- Entries shown:
————————
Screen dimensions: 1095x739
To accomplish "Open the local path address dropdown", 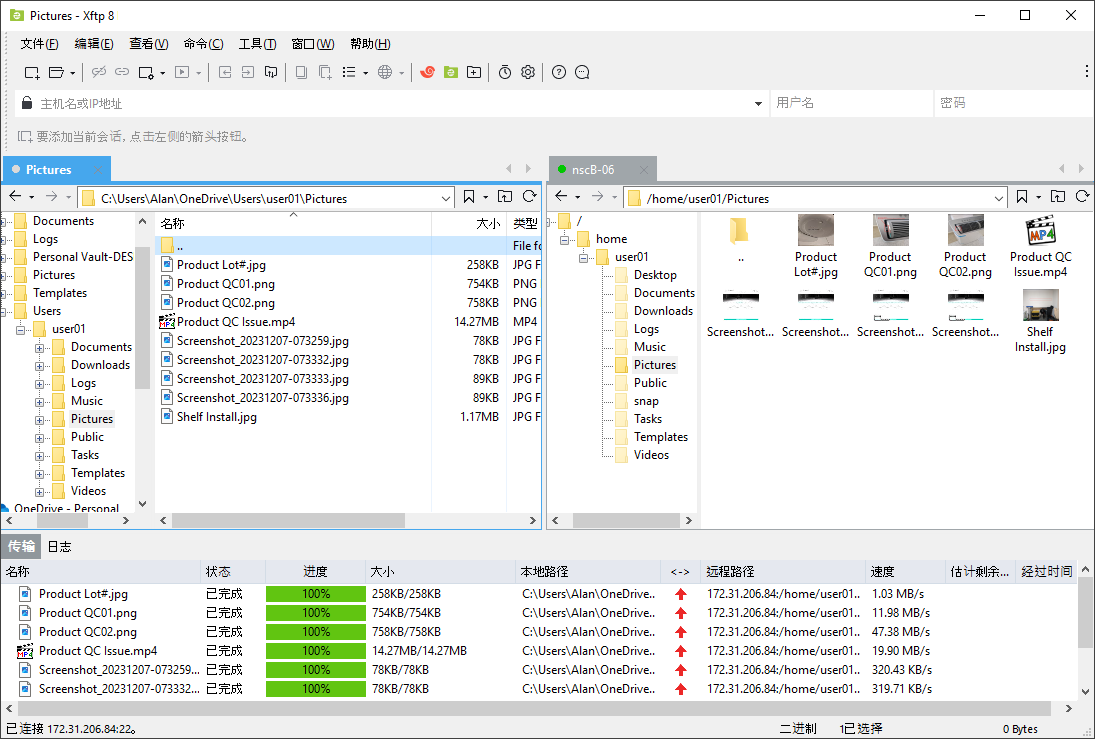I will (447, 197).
————————
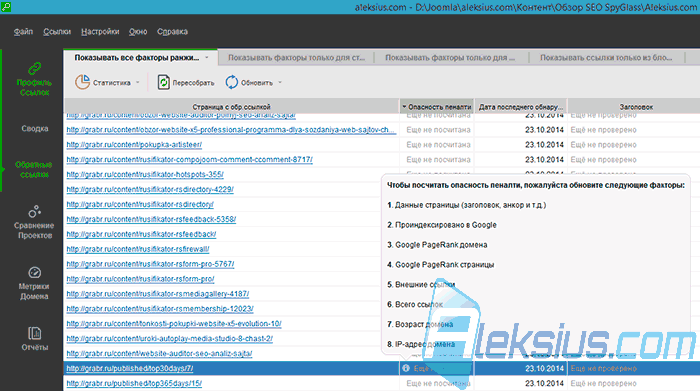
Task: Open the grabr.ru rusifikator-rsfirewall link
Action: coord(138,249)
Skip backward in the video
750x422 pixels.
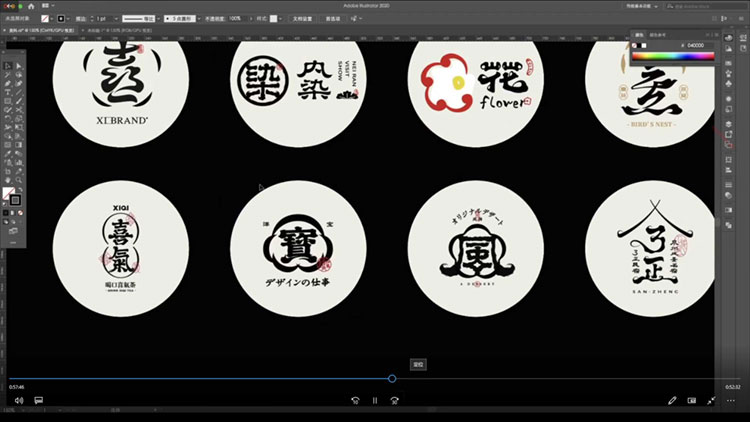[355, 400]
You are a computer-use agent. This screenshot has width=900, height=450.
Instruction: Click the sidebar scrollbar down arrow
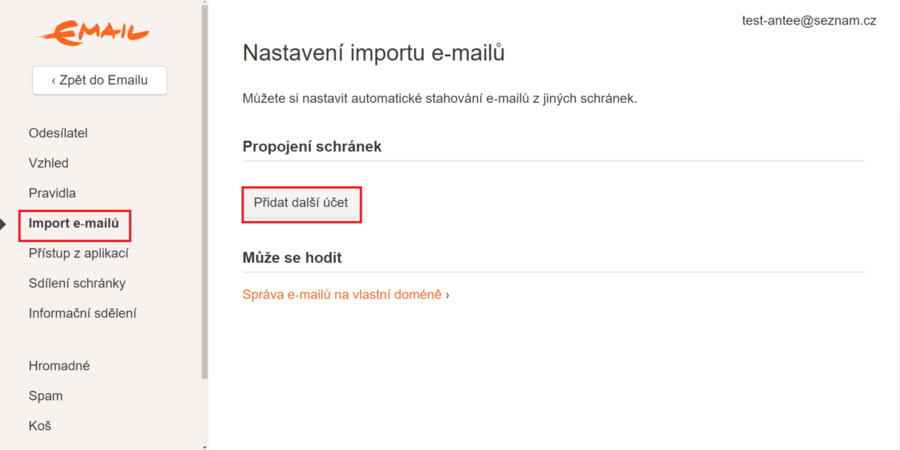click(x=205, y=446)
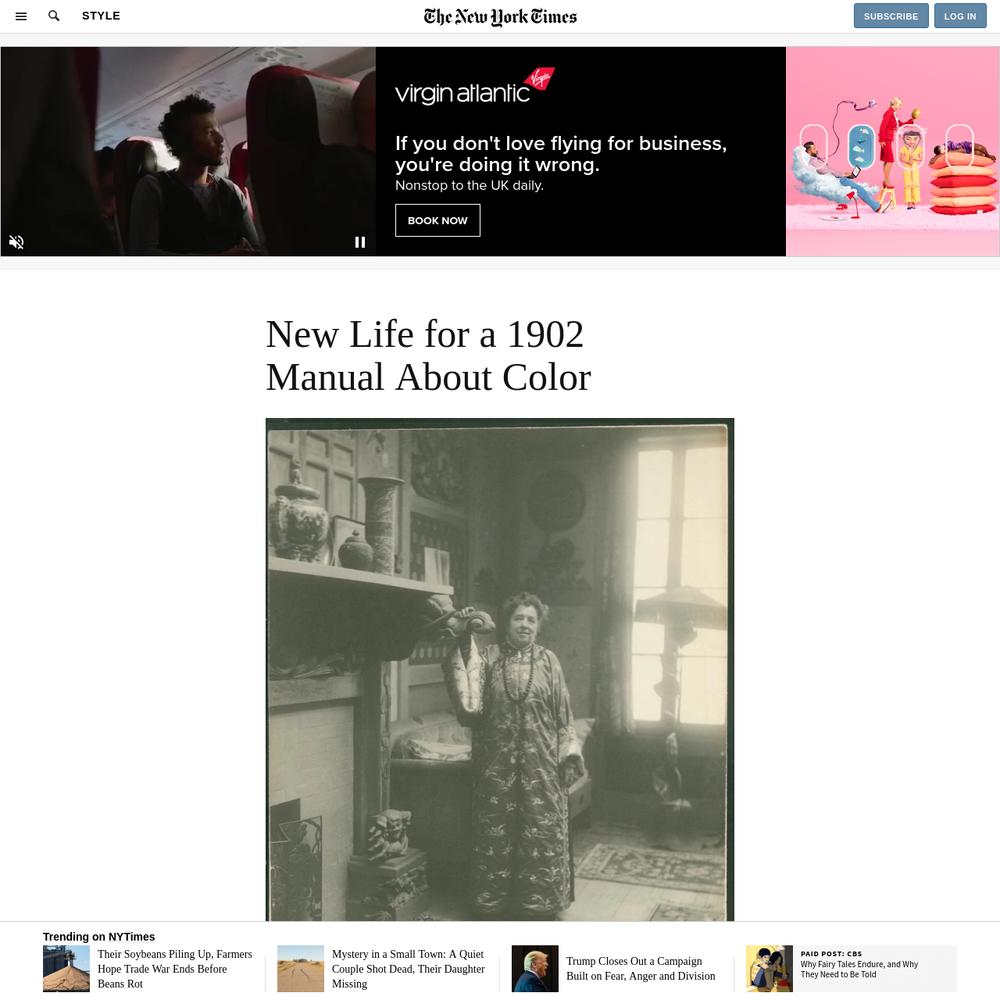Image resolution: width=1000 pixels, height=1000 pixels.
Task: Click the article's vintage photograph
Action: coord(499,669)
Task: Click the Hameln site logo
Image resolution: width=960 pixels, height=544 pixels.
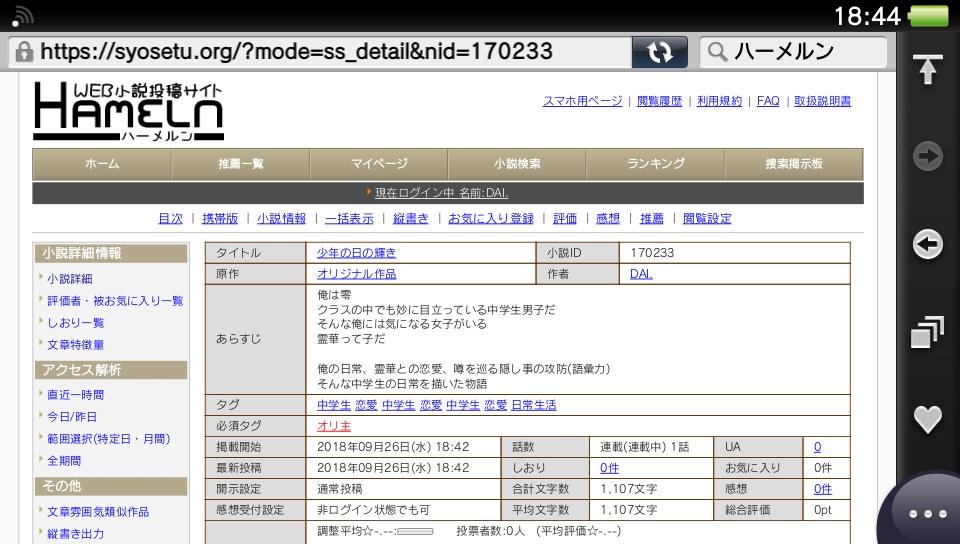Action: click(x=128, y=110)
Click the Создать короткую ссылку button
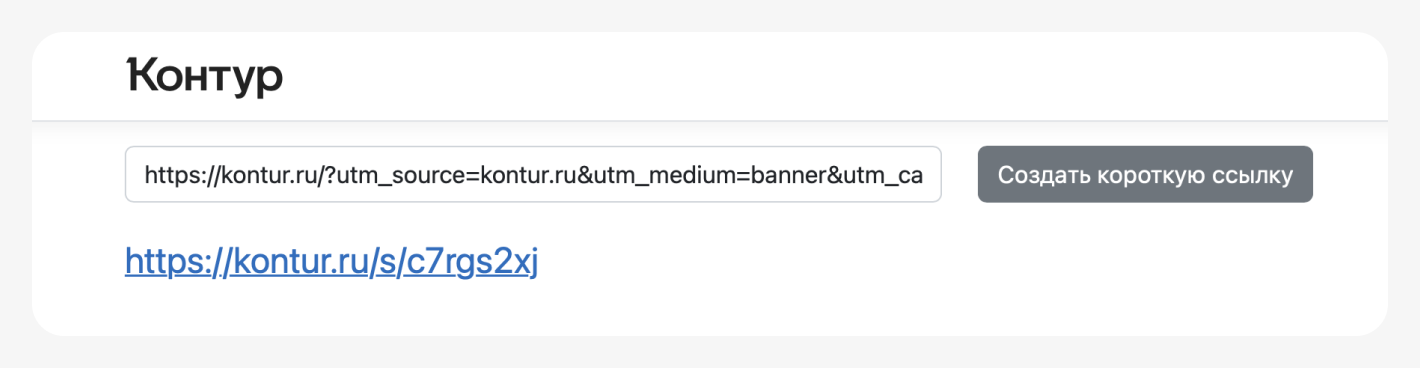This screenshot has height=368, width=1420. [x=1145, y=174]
————————
- How to complete this task: Using the records above, print exactly the run of lines that starts with the line with "Instruction: Click the" and goes on through the line with "Task: Click the Hameln site logo", pictures excluded.

- Reply to the task:
Instruction: Click the sidebar scrollbar down arrow
click(x=205, y=446)
Image resolution: width=1000 pixels, height=1000 pixels.
Task: Click the article's vintage photograph
Action: coord(499,669)
Task: Click the Hameln site logo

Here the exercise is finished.